Now she uses representational paintings of bathrooms to “examine how an unoccupied space can be activated by human energy and natural light,” she says. She has a particular interest in the contrast between warm and cool light and how each falls on neutral objects. “With the hope of accurately representing the temperature of light, I challenged myself to ignore what colors I instinctively associate with an object and instead mixed paint to reflect what my eyes actually perceive,” Richins says.
+Chandler Ryan ’19
Ryan’s portraiture arose from her response to the “male gaze,” the sexual objectification of women in literature and art created by men. It was a phenomenon brought uncomfortably to her attention during her semester abroad in a country where the male gaze is a fact of life in social settings. “To land in a place where I wasn’t even able to meet the unwanted gaze of men on the street shook me to my core,” says Ryan of Delmar, N.Y.

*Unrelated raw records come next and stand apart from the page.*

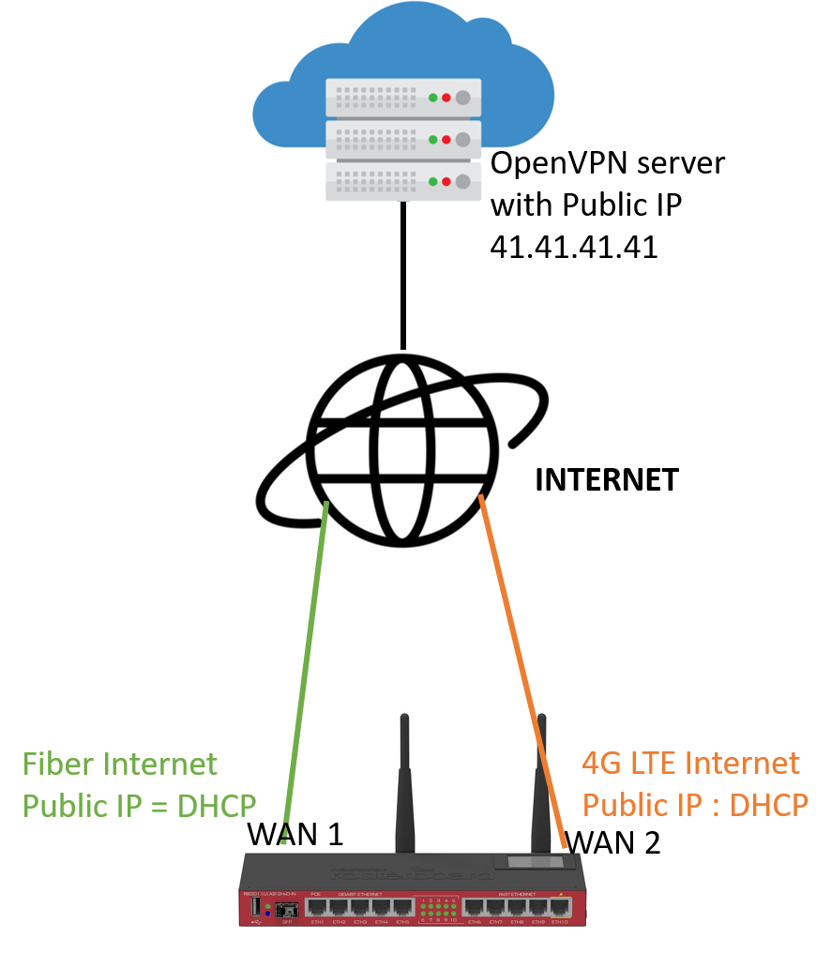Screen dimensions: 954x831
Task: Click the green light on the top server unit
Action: (433, 98)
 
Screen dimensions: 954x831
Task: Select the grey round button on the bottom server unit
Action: (462, 181)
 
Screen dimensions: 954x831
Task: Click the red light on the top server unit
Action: (446, 98)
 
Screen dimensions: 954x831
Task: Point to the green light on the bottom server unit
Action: (433, 181)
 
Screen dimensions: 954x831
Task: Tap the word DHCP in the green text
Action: (217, 806)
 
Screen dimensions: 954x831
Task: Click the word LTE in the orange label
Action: (653, 763)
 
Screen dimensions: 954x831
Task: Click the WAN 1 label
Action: (295, 835)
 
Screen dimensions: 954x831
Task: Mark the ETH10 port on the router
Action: (560, 907)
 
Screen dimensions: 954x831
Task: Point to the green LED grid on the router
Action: (438, 909)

Through her photographic portraits of women, “I subvert that norm,” says Ryan, “as the one doing the looking, with my female subjects presenting themselves and looking back at the viewer.” These images “are my pushback to the ways in which our bodies, and at times presences, do not feel like they are our own.” Shooting on black-and-white film, she says, “my goal is a simple portrayal of women around me whose strength and power is magnified.”
+Anh Thai Tran ’19
Dynamic, spontaneous, and iterative, Tran’s image-making process begins simply — with a square, circle, or a set of connected lines. “I want to invoke emotions with only simple geometric shapes,” says Tran of Middleton, Mass. “I am drawn to lines and colors by the same curiosity that prompts a toddler to inspect an object for the first time.”
Influenced by the detail and layered effects of Japanese textiles, Tran lays geometric patterns on top of each other in order to create a “sense of wonder.” He also responds to the formal restraint and clarity of commercial wallpaper design, in which he embeds his own emotionality — “visions of futures that will not come, and memories that will not fade.” His work is utilitarian, useful as designs for clothing, screensavers, or even a tatoo. “Art has to serve a purpose: If a piece does not enlighten our mind, it should enrich our surroundings,” he explains.